* _CONSIGNE_: Résumez en deux phrases le passage consacré aux plans de prévention des risques naturels prévisibles et aux permis de construire.

* _BLOC DE TEXTE_:
-=-=-=-=-
4. Les prescriptions d'un plan de prévention des risques naturels prévisibles, élaboré par l'Etat conformément aux articles L. 562-1 et suivants du code de l'environnement, destinées notamment à assurer la sécurité des personnes et des biens exposés à certains risques naturels et valant servitude d'utilité publique, s'imposent directement aux autorisations de construire, sans que l'autorité administrative ne soit tenue de reprendre ces prescriptions dans le cadre de la délivrance du permis de construire. Il appartient toutefois à l'autorité compétente pour délivrer une autorisation d'urbanisme, si les particularités de la situation l'exigent, de préciser dans l'autorisation, le cas échéant, les conditions d'application d'une prescription générale contenue dans le plan ou de subordonner, en application des dispositions de l'article R. 111-2 du code de l'urbanisme, la délivrance du permis de construire sollicité à d'autres prescriptions spéciales, si elles lui apparaissent nécessaires, que celles qui résultent du plan de prévention des risques naturels prévisibles. L'autorité compétente pour délivrer l'autorisation d'urbanisme peut aussi, si elle estime, au vu d'une appréciation concrète de l'ensemble des caractéristiques de la situation d'espèce qui lui est soumise et du projet pour lequel l'autorisation de construire est sollicitée, y compris d'éléments déjà connus lors de l'élaboration du plan de prévention des risques naturels, que les risques d'atteinte à la salubrité ou à la sécurité publique le justifient, refuser, sur le fondement de l'article R. 111-2 du code de l'urbanisme et sous le contrôle du juge de l'excès de pouvoir, de délivrer un permis de construire, alors même que le plan n'aurait pas classé le terrain d'assiette du projet en zone à risques ni prévu de prescriptions particulières qui lui soient applicables.
-=-=-=-=-
* _DONNÉES FOURNIES_:
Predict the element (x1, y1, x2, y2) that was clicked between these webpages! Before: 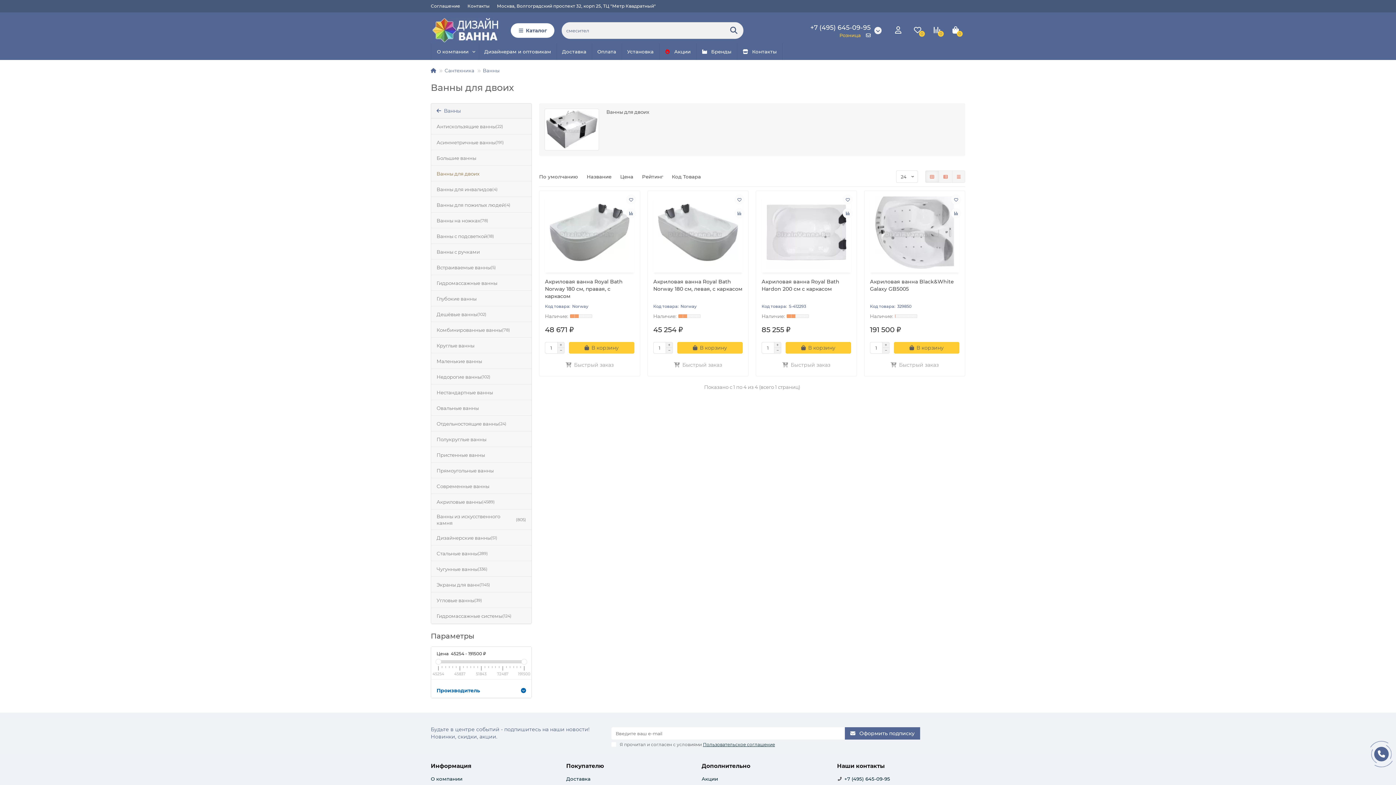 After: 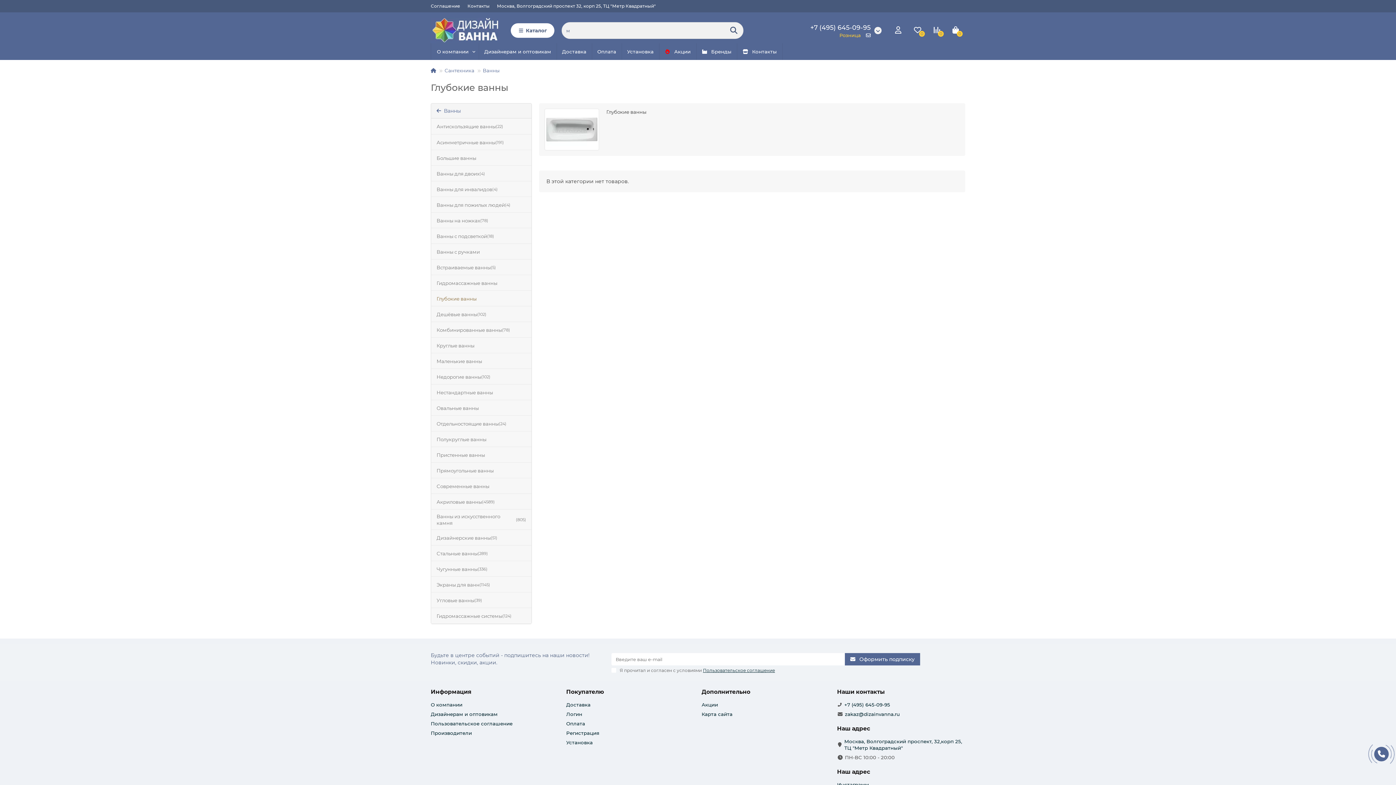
-=-=-=-=-
* _CORRIGÉ_: Les prescriptions d'un plan de prévention des risques naturels prévisibles, qui valent servitude d'utilité publique, s'imposent directement aux autorisations de construire sans que l'autorité administrative soit tenue de les reprendre dans le permis de construire. L'autorité compétente peut toutefois préciser les conditions d'application de ces prescriptions ou imposer d'autres prescriptions spéciales sur le fondement de l'article R. 111-2 du code de l'urbanisme, et même refuser le permis si les risques d'atteinte à la salubrité ou à la sécurité publique le justifient, alors même que le plan n'aurait pas classé le terrain en zone à risques.